— WHAT IS BEING ASKED —
Below are the records; retype them exactly and omit each picture.

— DATA EXTRACTS —
---

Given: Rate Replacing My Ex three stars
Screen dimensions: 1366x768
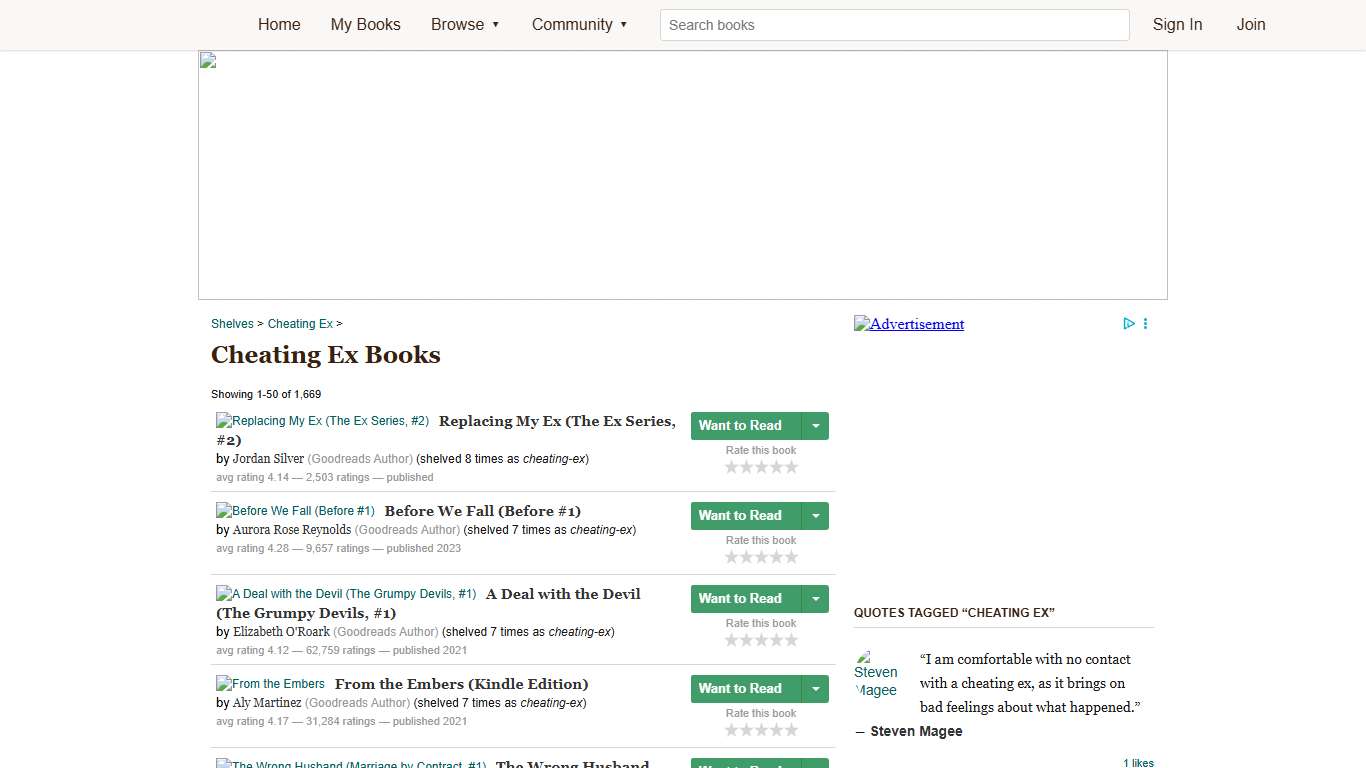Looking at the screenshot, I should click(x=761, y=466).
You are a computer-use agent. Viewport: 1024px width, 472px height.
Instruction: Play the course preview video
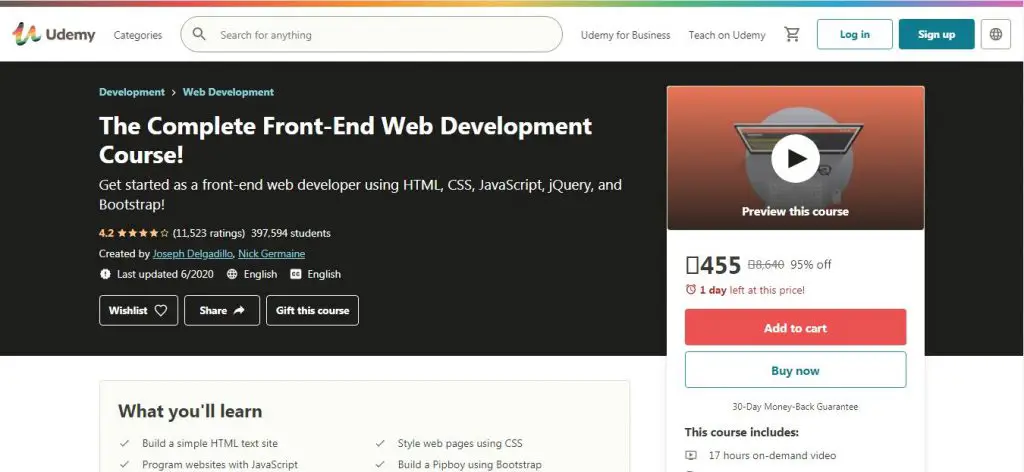[x=795, y=158]
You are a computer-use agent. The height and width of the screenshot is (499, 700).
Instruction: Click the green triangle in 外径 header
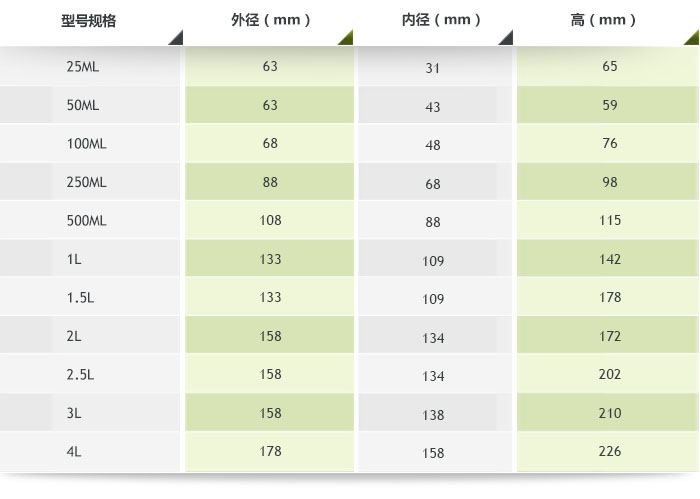(x=346, y=39)
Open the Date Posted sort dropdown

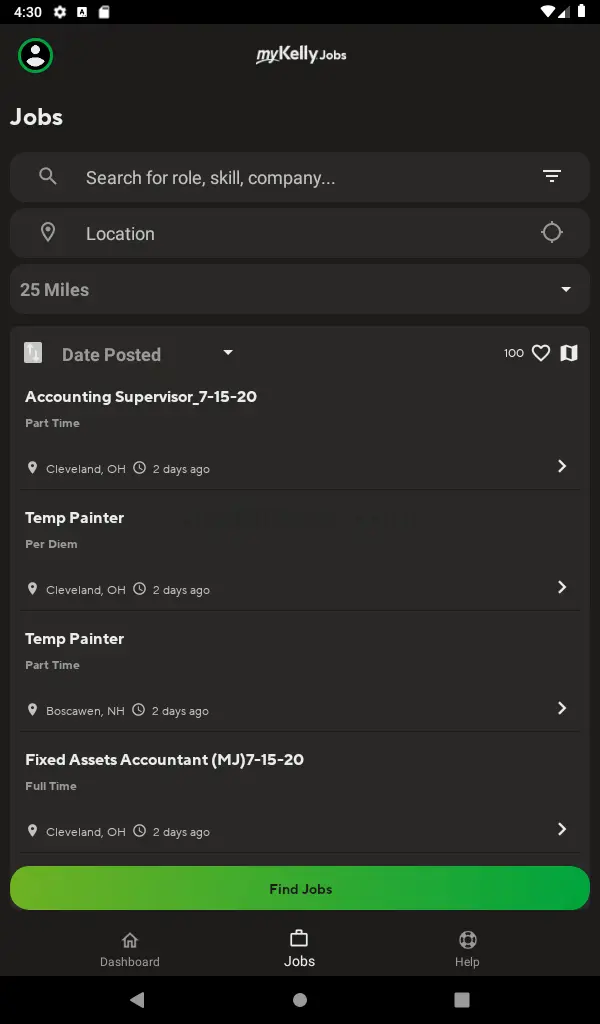click(x=228, y=353)
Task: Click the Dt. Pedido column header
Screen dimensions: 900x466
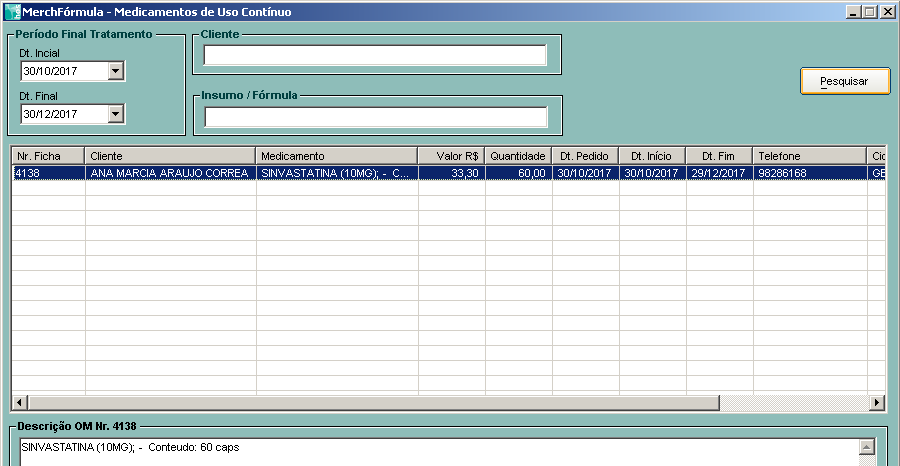Action: [585, 156]
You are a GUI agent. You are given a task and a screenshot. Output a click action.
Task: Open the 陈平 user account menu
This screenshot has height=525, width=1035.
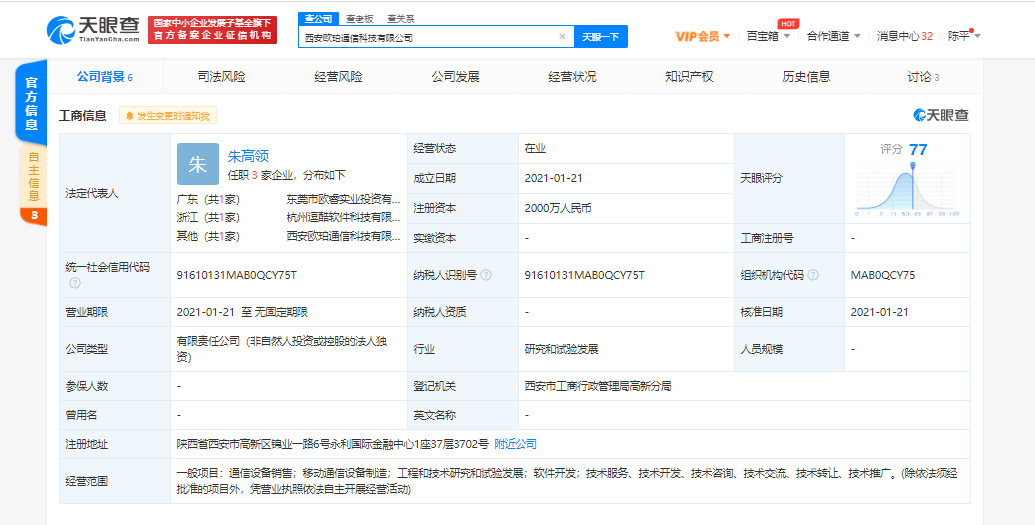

---

— RESULT FOR THIS EXERCISE —
Given: Rate Replacing My Ex three stars
Screen dimensions: 1366x768
Looking at the screenshot, I should click(x=761, y=466).
You are a computer-use agent. Viewport: 1024px width, 472px height.
Instruction: Play the course preview video
[x=795, y=158]
You are a computer-use agent. The height and width of the screenshot is (499, 700).
Instruction: Click the green triangle in 外径 header
(x=346, y=39)
Open the Date Posted sort dropdown

click(x=228, y=353)
Task: Click the Dt. Pedido column header
Screen dimensions: 900x466
Action: [585, 156]
You are a GUI agent. You are given a task and a screenshot. Output a click action.
Task: Open the 陈平 user account menu
This screenshot has height=525, width=1035.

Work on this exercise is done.